Improvement of methodological and data background for life cycle assessment of nano-metaloxides

Engineered nanomaterials (ENMs) introduction into consumer products and the increasing amount of ENM product has led to concerns. Based on this, an all-inclusive environmental assessment method of the potential impacts from these is needed. Life cycle assessment (LCA) is an assessment method that considers the whole life cycle of a product or system and is able to quantify impacts from a wide range of impact categories.

In theory LCA is the needed tool, but still there is a limited amount of LCAs performed on ENM products and there are concerns raised on how to apply such a tool on an emerging technology. The aim of the PhD project was to investigate the status and improvement potential of LCA of ENMs. This was done through three sub-aims: • Review current possibilities and limitations of applying LCA on ENM products. • Improve the limitation in ENM production data inventory by presenting novel data from an industrial case study of metal (-oxide) ENM products. • Improve the LCA limitation of ecotoxicity assessment by developing freshwater ecotoxicity characterisation factors for chosen metal (-oxide) ENMs.

By reviewing the scientifically published LCA studies of ENMs it was concluded that there are several challenges. Firstly the LCAs are limited to the first part of the life cycle, the cradle-to-gate. The main reason for this is that the data and approaches for assessing the remainder of the life cycle are not there.

Industrial data inventories are missing, e.g. the data for production of ENMs is often from lab-scale testing and also being reused in different LCA studies. This means that a too limited amount of data is publicly available. Further, issues are also seen on the functional unit setting, as the ENM enhanced functionalities in products are to a lesser extent included.

This provides an unfair comparison, as production of ENM products leads to higher environmental impacts than conventional products. The potential release of ENMs from a product is commonly not dealt with in the reviewed LCAs, mainly due to the missing (eco-) toxicity LCA characterisation factors and actual release measurements from products.

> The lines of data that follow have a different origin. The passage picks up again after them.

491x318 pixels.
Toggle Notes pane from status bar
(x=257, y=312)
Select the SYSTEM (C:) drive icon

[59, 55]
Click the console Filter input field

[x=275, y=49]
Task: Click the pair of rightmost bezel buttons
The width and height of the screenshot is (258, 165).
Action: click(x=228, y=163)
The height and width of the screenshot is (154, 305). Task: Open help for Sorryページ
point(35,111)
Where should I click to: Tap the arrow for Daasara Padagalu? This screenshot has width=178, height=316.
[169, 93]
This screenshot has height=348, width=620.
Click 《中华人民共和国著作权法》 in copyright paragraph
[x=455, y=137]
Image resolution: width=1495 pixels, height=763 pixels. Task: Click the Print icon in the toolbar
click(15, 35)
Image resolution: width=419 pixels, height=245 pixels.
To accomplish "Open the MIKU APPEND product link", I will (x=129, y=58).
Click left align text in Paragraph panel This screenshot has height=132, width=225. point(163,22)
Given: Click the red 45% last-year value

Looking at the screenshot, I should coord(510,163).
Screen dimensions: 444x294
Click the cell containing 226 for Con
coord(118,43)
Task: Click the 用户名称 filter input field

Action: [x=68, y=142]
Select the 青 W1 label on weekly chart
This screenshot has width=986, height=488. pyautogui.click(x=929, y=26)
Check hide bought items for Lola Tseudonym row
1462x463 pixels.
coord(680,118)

Based on the review a central part of the improvement could be done by addressing the functional unit, data inventory and ENM freshwater ecotoxicity CFs. In order to derive freshwater (European continent) ecotoxicity CFs, at midpoint level, of metal (-oxide) ENMs a fate and effect model was setup. The fate was based on peri-kinetic aggregation (Brownian motion), ortho-kinetic aggregation (fluid motion), differential settling (sedimentation), resuspension and dissolution of ENMs.

The effect part was based on three freshwater trophic levels (algae, daphnia and fish), as in standardized toxicity testing. The results for the engineered nanoparticle (ENP) geometric mean ranges of 1-100 nm and 801- 1000 nm in nominal diameter sizes, were 4.81E+01 (1-100 nm, α=0.01) to 2.05E-02 (801- 1000 nm, α=1), 1.48E-01 (1-100 nm, α=0.01) to 6.27E-05 (801-1000 nm, α=1), and 7.49E+00 (1-100 nm, α=0.01) to 3.20E-03 (801-1000 nm, α=1) PAF·m3 ·day/kg for Ag, TiO2, and ZnO ENMs, respectively.

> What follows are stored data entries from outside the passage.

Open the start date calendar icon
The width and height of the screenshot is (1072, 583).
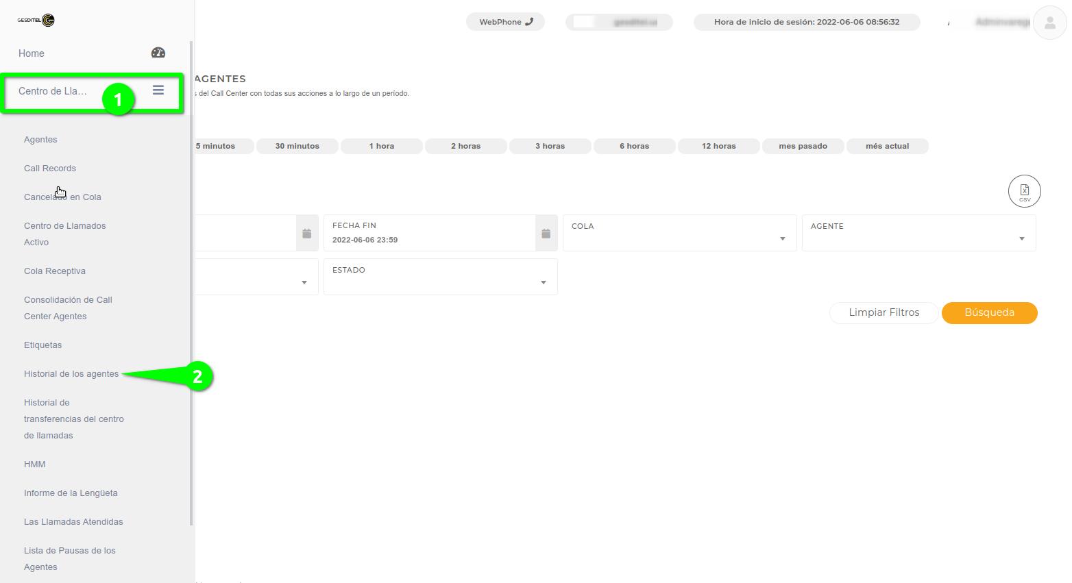(306, 234)
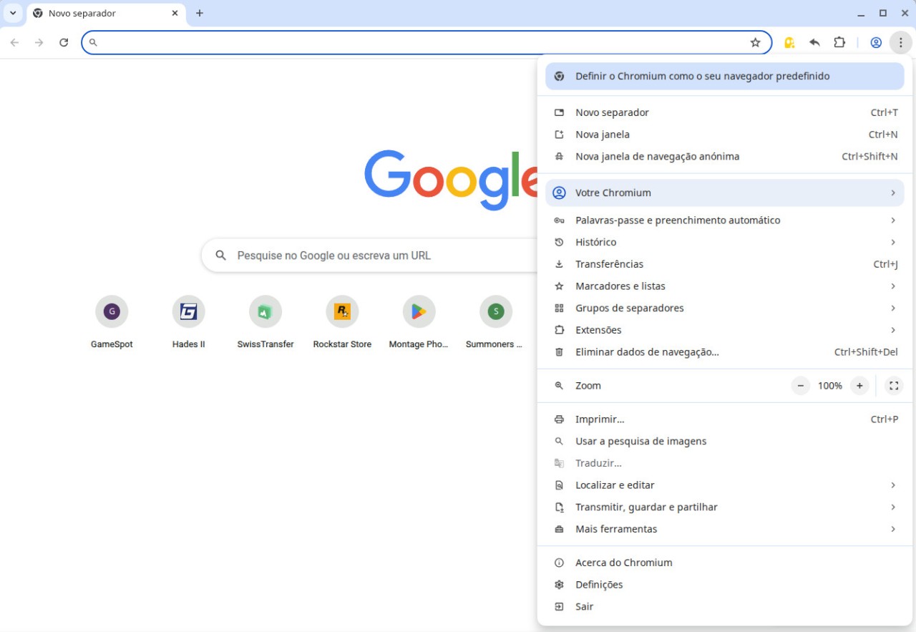Click the page reload icon

(63, 42)
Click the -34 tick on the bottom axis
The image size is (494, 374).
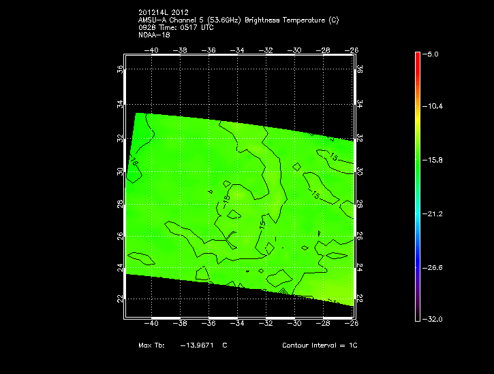pyautogui.click(x=238, y=324)
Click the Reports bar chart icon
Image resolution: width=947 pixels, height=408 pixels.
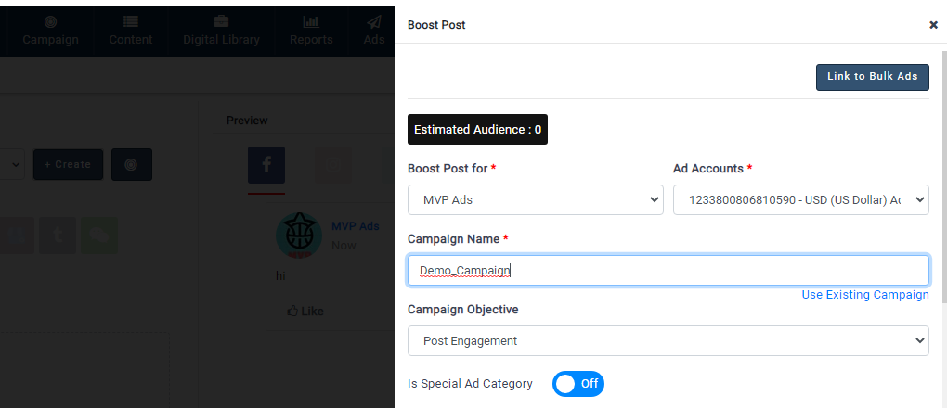[x=311, y=21]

In terms of toxicity level the derived CFs show that Ag>ZnO>TiO2. The CFs can be applied, but should be considered interim. A LCA case study was performed on five ENM products, where novel industrial production data was presented along with showing the result differences when applying different functional unit approaches.

The LCA case study comparison was based on whether to use ENM or conventional additives (e.g. to enhance the antibacterial properties of a product). The functional units were set according to products equality and to targeted enhanced functionality/property. Results of the study showed that by setting the functional unit according to the targeted functionality some ENM products can environmentally outperform the conventional based products, in terms of predicted environmental impacts.

In the end, a 1 % ENM products release to freshwater was assumed in the case study. The results showed that the ENM release freshwater ecotoxicity contributes with a low impact in relation to the current conventional aquatic ecotoxicty assessment in LCA that does not consider ENM release. In conclusion, the project showed that LCA needs overhauling and particularly in relation to the issues broached in this project.

By not addressing these, the reliability of one’s LCA of ENMs would be significantly compromised.